Crash, boom, bang.
“Captain America: The Winter Soldier” brings back one of the most mild-mannered superheroes of the Marvel Avengers franchise, the clean-cut, square-jawed Steve Rogers, whose quiet determination and commitment to decency — oh, and preternatural speed and strength — allow him to speak softly and carry a big shield.
But in this, the second installment featuring Rogers and his titular alter ego, Steve is forced into all manner of chaotic, cacophonous action. A baggy, at times brutal conglomeration of surprisingly deep character development and aggressively percussive action, “The Winter Soldier” is a comic-book movie only in its provenance. (The character was created by Marvel back in 1941.) In its relentless violence and dark political subtext, this might be the most grown-up Avengers episode yet.
“The Winter Soldier” finds Rogers — now fully defrosted after being cryogenically preserved during World War II — jogging around the Mall; it’s been two years since the near- destruction of New York City (the climactic set piece of shared-universe lollapalooza “The Avengers”), and he’s still trying to get up to speed on such late-20th-century developments as grunge music and Thai food. After striking up a friendly conversation with fellow runner and war veteran Sam Wilson (Anthony Mackie), Steve is picked up by Natasha Romanoff (Scarlett Johansson): They’ve got a job to do, this time involving nonchalantly saving a ship and the lives of the S.H.I.E.L.D. operatives who have been taken hostage on it.
Just another day’s work for the savior of the Western World, but straight-arrow Steve suspects that something’s up when Natasha seems more concerned with saving the ship’s computer data to her flash drive than fighting the Algerian terrorists swarming the boat. It turns out Steve has reason for suspicion, as “The Winter Soldier” proves that, even back at S.H.I.E.L.D. headquarters in what seems to be Northern Virginia’s coolest — if vaguely fascistic — office complex, no one can be trusted.
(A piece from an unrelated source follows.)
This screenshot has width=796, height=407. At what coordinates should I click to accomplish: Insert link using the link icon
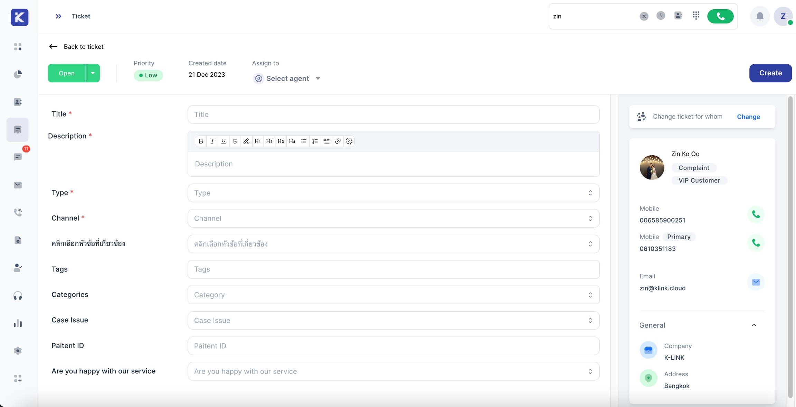[338, 141]
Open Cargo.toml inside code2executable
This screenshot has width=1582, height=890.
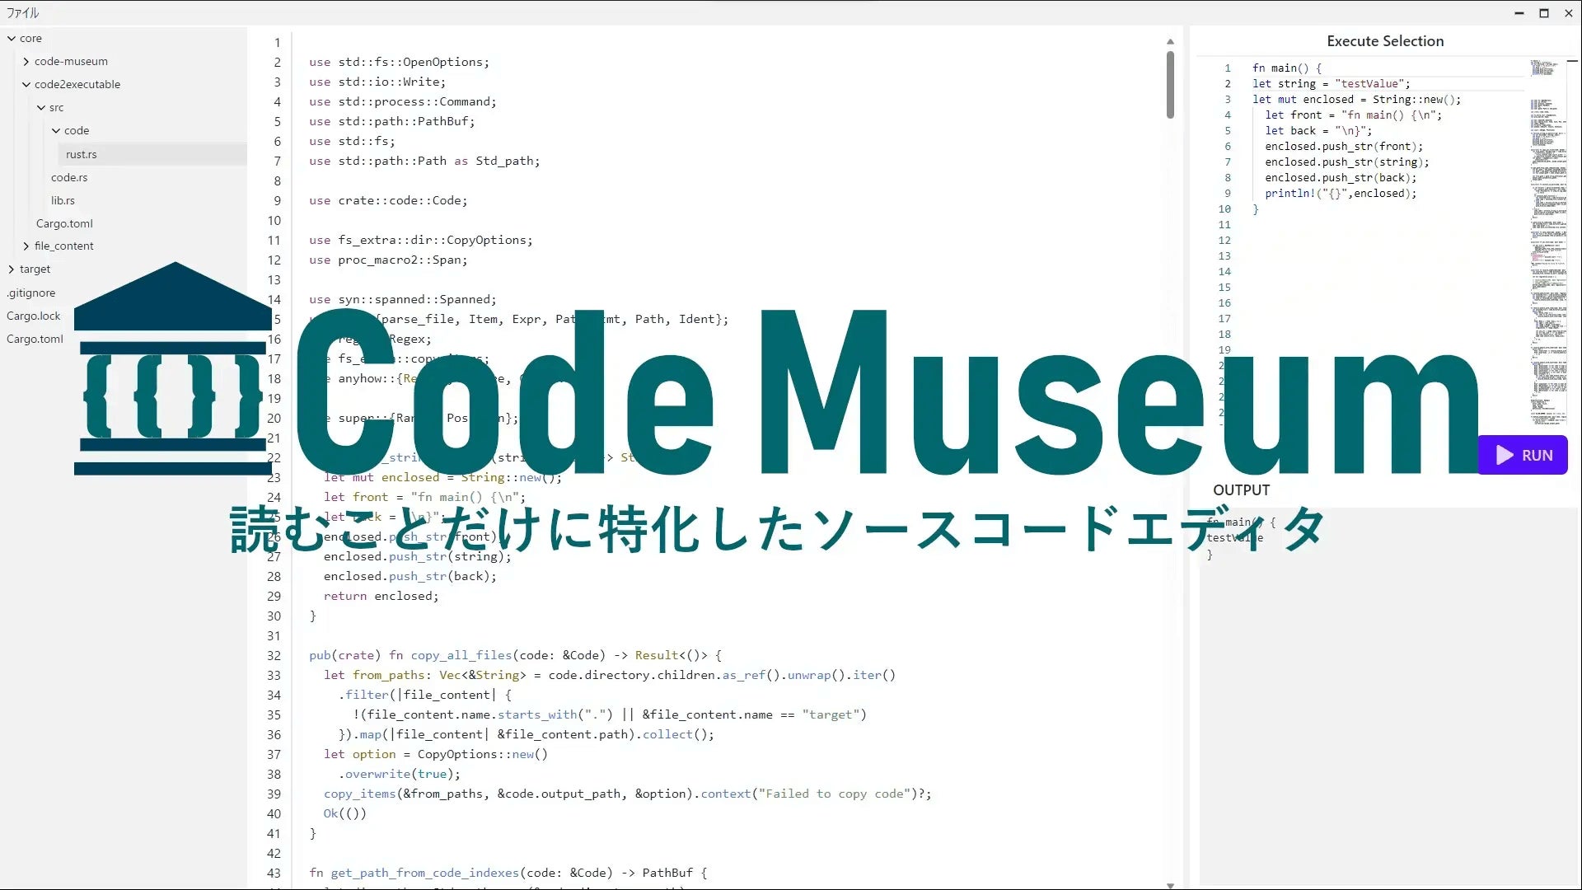point(64,223)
One of the great strengths of the Avengers mega-franchise has been its canny casting, and “The Winter Soldier” is no exception: Chris Evans once again brings a clean-cut, straight-shooting air of simplicity to Steve’s principled paragon, even evincing a whiff or two of prissy self-righteousness along the way. Happily, directors Joe and Anthony Russo, working from a script by Christopher Markus and Stephen McFeely, have decided to make “The Winter Soldier” something of a two-hander between Steve and Natasha, who as portrayed by Johansson continually threatens to steal the entire movie with her slinky martial arts moves and sultry, smoky-voiced one-liners. (If Hollywood was waiting for proof that the Black Widow was ready for her own installment, here it is. Get cracking, fellas.)
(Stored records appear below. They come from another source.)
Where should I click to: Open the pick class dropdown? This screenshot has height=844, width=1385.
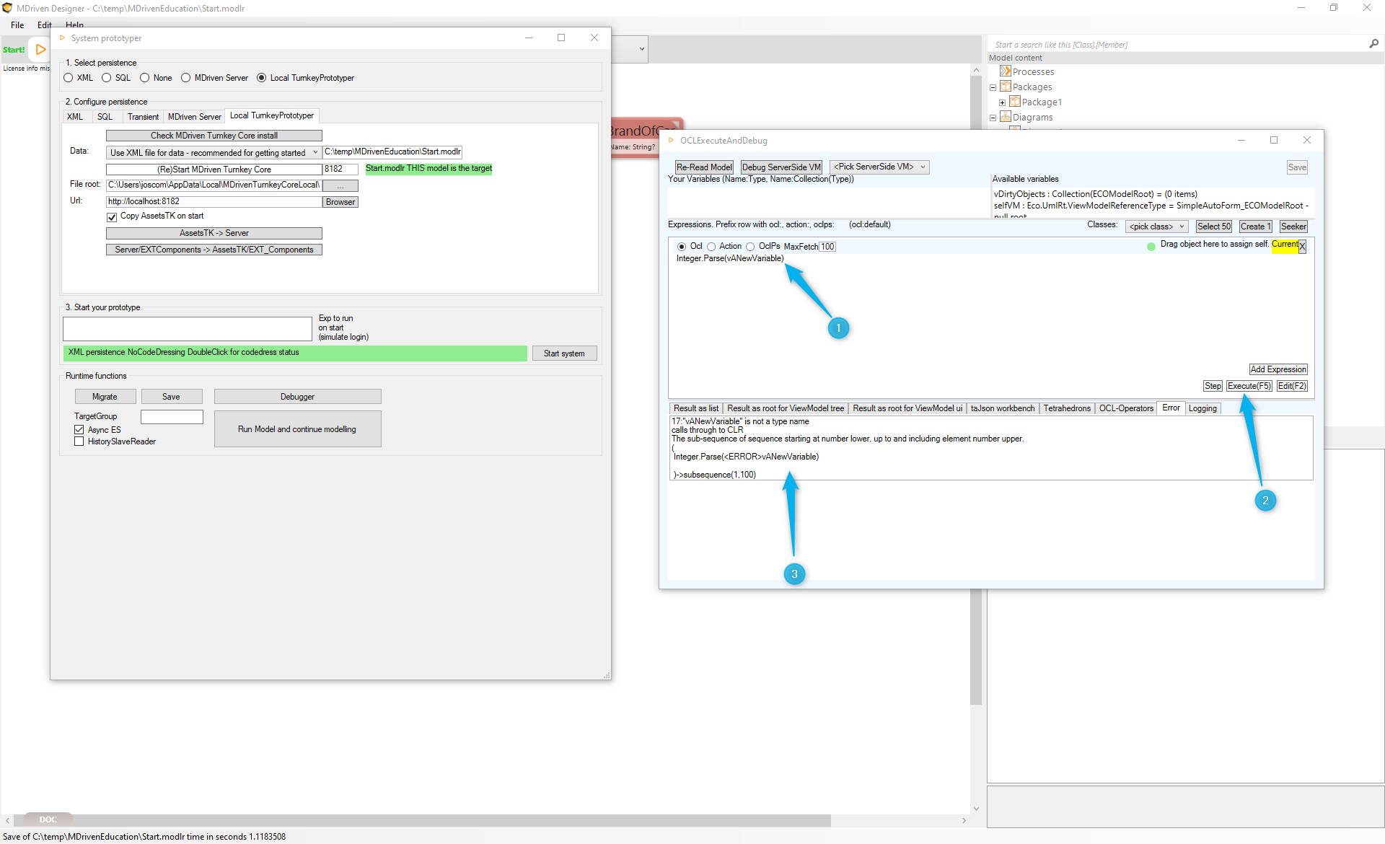(x=1156, y=227)
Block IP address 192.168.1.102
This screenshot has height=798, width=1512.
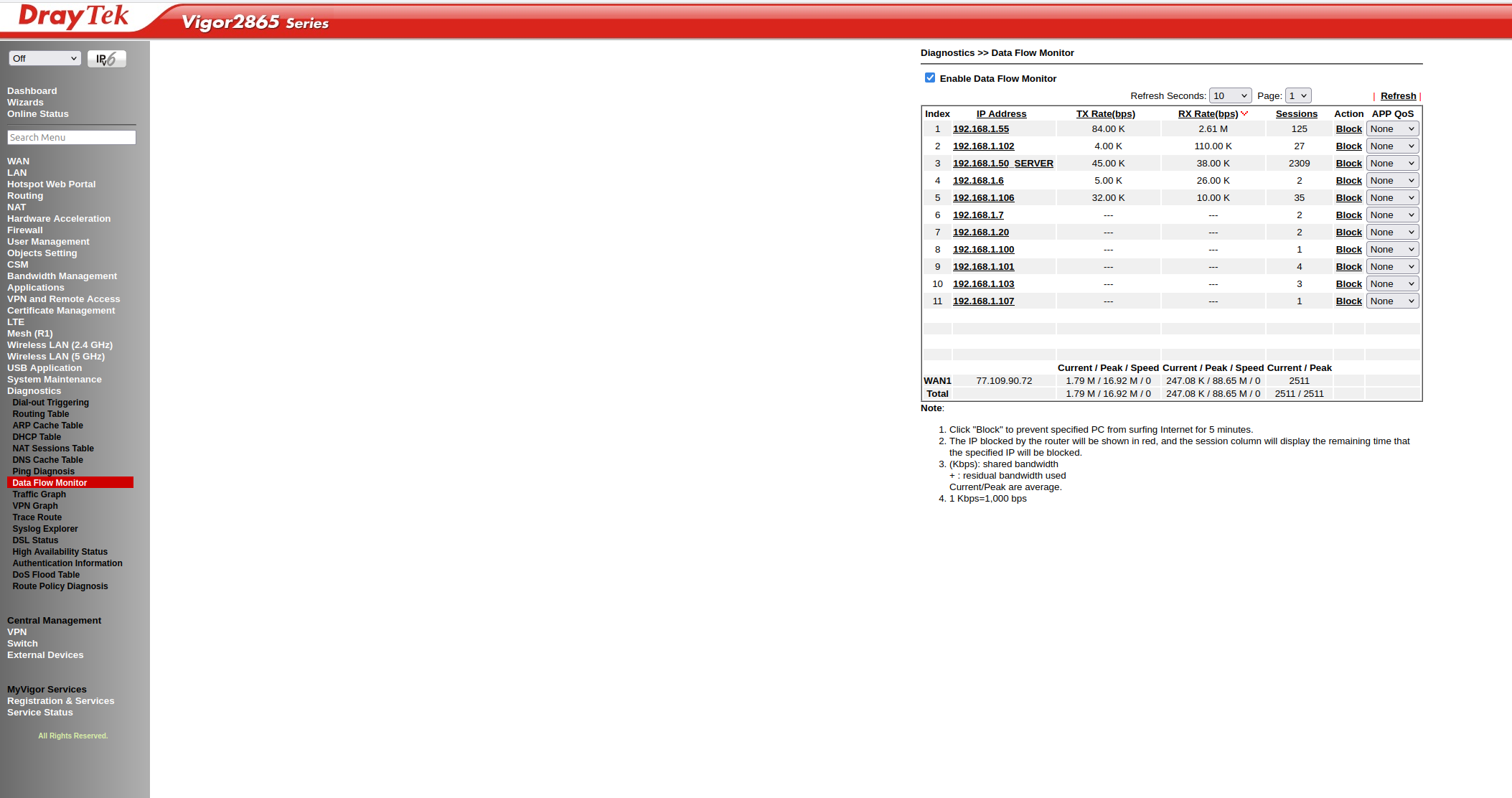[1348, 146]
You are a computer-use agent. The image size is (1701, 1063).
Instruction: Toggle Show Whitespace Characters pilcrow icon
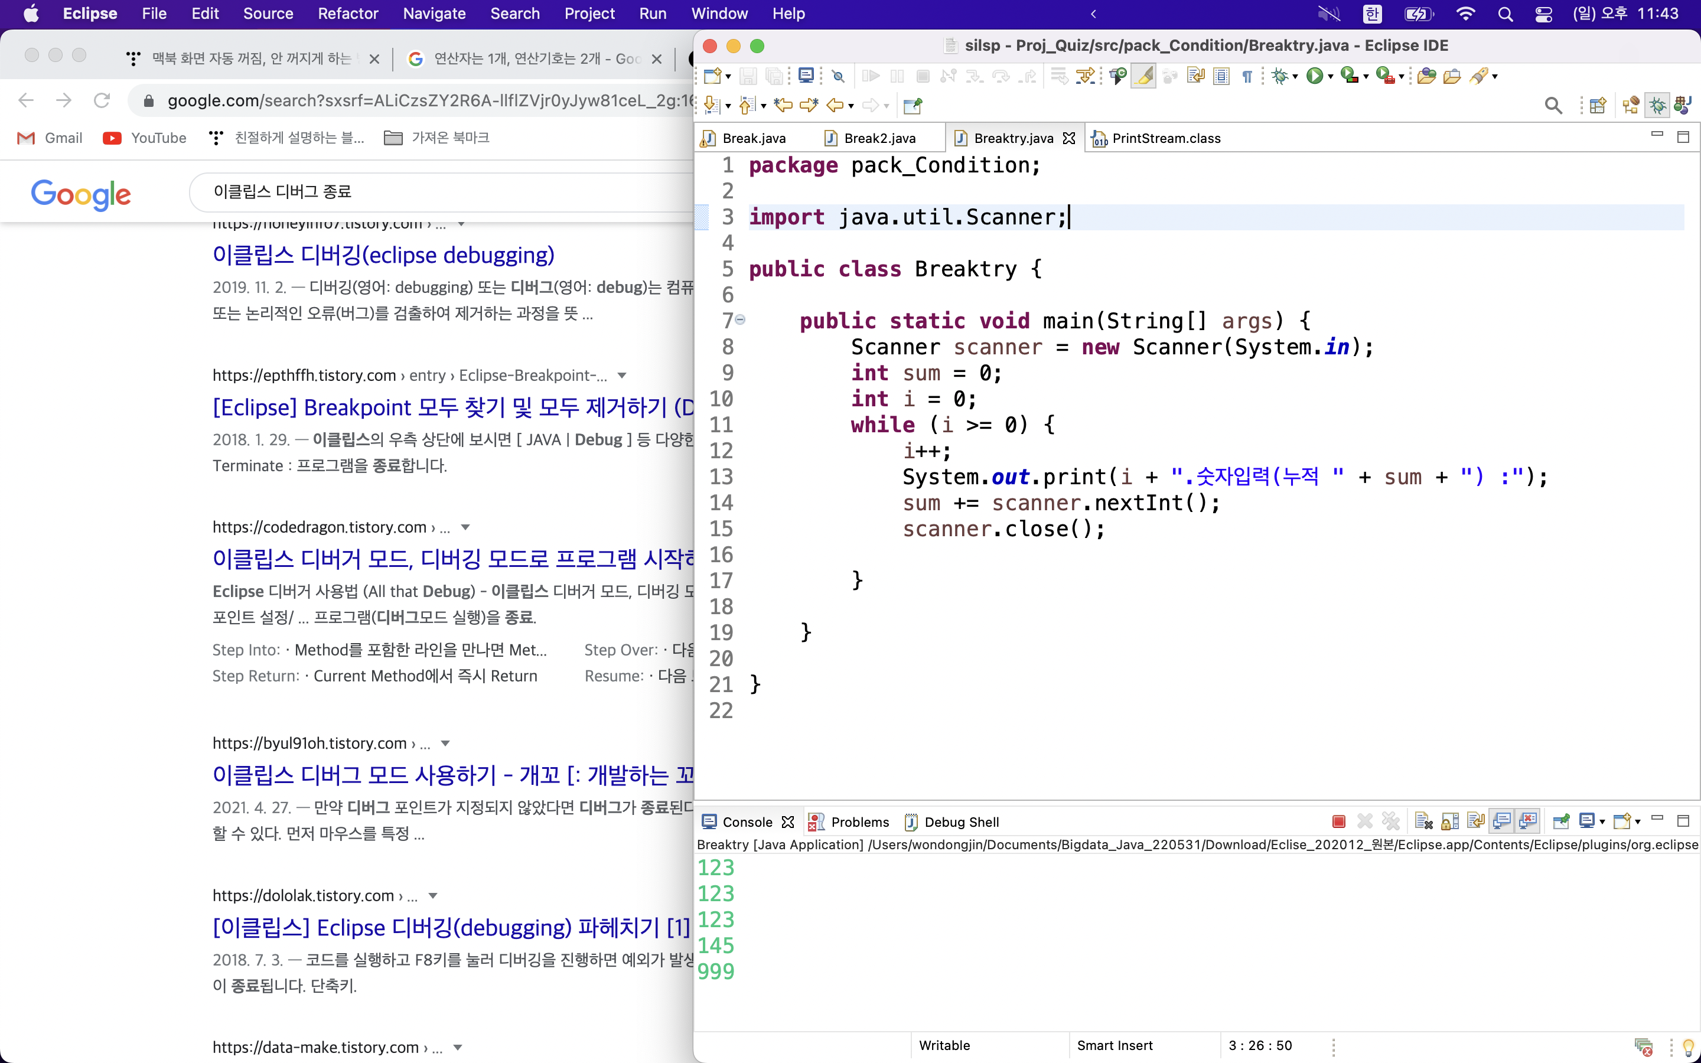(x=1247, y=76)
Other beloved S.H.I.E.L.D. figures are on hand here as well, including Nick Fury (Samuel L. Jackson) and Maria Hill (Cobie Smulders), and viewers might want to brace themselves for a loss that rivals the death of Maria’s old work buddy, Clark Gregg’s still-lamented Phil Coulson. But it’s the newcomers who make the biggest impact in “The Winter Soldier,” especially Robert Redford, who plays Fury’s longtime colleague and World Security Council leader Alexander Pierce with cagey charm and cool reticence; and Mackie, who convincingly introduces a new character, the Falcon, with appealing, unforced charisma and the grace of a titanium Icarus.
For a script that presumably has been in development for more than a few years, “The Winter Soldier” uncannily taps into anxieties having to do not only with post-9/11 arguments about security and freedom, but also Obama-era drone strikes and Snowden-era privacy. Indeed, there are moments that, in their taut writing and ingenious staging, recall the icy-hot paranoid thrillers that Redford himself made back in the 1970s.
But lest audiences think that “The Winter Soldier” will fall into the trap of taking itself too seriously, the filmmakers make sure that for every serious motif there’s at least one joke (a scene set in a bunker full of ’70s-era computer equipment is particularly piquant, as is a terrifically legit-looking Air and Space Museum exhibition devoted to Steve’s career) and one-and-a-half scenes of pulverizing, knuckle-splitting action. At a running time of over two hours, “The Winter Soldier” easily could have trimmed its long-winded action set pieces, extravaganzas of promiscuous gunplay, all-engulfing fireballs and loud lashings of shattered glass that begin to feel repetitive by the film’s Big Finish, a fight that plays out with over-the-top violence that’s both cartoonish and repellently brutalizing.
For all of its overstatement, though, “The Winter Soldier” is superbly made and well-acted, neatly setting up the next few installments with just the right enticing sense of ongoing mystery. As ever, perhaps the biggest lingering question has to do with whether S.H.I.E.L.D.’s sharp-elbowed superheroes will work together as a functional team or go their own idiosyncratic ways. As “The Winter Soldier” proves, often with a punishing vengeance, just because you share a universe doesn’t necessarily mean you play well with others.
★ ★ ★ PG-13. At area theaters. Contains intense sequences of violence, gunplay and action throughout. 136 minutes.